The other area of activity is centered on imaging biomarkers of plaque, work that started seven or eight years ago, and according to Plump is making significant progress. “I still think we’re five to 10 years away from having imaging modalities that can help to define risk, and similarly, those that can tell us more than what size plaque you have, which we know is not particularly important. It’s not the size of the plaque, it’s the nature of the plaque.
“We have a substantial imaging effort internally, and we’re very engaged in trying to develop new imaging methodologies that don’t tell us about plaque volume, because plaque volume is not the cause of a disease, it’s plaque instability. So we’re working very hard with a number of outside initiatives, both private and public, to try to push through novel imaging methodologies.”

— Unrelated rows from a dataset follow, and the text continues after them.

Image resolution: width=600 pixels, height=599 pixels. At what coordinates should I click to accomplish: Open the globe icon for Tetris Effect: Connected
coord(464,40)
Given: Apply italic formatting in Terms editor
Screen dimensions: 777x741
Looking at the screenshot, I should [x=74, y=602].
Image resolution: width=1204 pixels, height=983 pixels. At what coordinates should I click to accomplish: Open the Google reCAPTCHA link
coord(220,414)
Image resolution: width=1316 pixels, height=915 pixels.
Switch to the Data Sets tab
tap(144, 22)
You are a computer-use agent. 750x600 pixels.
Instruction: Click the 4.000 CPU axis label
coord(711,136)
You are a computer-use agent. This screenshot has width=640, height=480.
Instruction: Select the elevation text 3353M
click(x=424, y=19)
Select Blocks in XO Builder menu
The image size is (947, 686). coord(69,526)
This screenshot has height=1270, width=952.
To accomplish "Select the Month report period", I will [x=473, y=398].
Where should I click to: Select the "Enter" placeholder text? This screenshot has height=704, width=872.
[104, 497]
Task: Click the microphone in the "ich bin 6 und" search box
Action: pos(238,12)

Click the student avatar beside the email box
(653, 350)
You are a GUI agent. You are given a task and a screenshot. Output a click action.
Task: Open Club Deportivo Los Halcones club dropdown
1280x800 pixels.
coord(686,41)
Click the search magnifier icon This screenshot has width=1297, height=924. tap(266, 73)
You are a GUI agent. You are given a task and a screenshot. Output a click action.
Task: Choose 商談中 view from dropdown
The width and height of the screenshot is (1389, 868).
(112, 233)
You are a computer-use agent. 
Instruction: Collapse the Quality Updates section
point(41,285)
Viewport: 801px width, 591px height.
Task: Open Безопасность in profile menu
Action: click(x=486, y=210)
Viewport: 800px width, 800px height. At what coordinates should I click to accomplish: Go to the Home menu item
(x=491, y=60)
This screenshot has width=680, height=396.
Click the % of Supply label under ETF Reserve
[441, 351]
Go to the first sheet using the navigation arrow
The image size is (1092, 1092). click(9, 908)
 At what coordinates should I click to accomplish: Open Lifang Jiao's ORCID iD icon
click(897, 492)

One of these is the High-Risk Plaque (HRP) initiative: a collaborative research and development effort among the world’s leading experts in cardiology, pathology, imaging and other key areas of cardiovascular research. The initiative aims to improve the understanding and management of high-risk plaque. According to Plump, it’s a great example of how the public and private sectors should work together.
“A large part of the initiative is to try to develop new imaging biomarkers for plaque. It really points the finger at the fact that we need to be working together. Because when you think about the progress that’s going to come, in both preventing and treating coronary disease, it’s going to come from a combination of multiple types of expertise – imaging companies, biomarker companies, diagnostic companies, pharmaceutical companies – all working together.
“We need to be thinking about coronary disease in an entirely new way. It’s not a disease of plumbing, it’s a disease of instability, and we need to develop new tools to understand it. We have a particular opportunity based on leveraging what’s been done in the oncology field to study the disease directly in the tissue itself, which is entirely unique and incredibly exciting. But we can’t do it alone: there has to be a coherent effort that brings together expertise from multiple different disciplines.”
About Dr. Andrew Plump
Dr. Andrew Plump is VP and Franchise Integrator, Cardiovascular Disease, at Merck & Co., Inc. He has medical training, clinical training in internal medicine and clinical genetics, and laboratory experience in cardiovascular disease and neuroscience.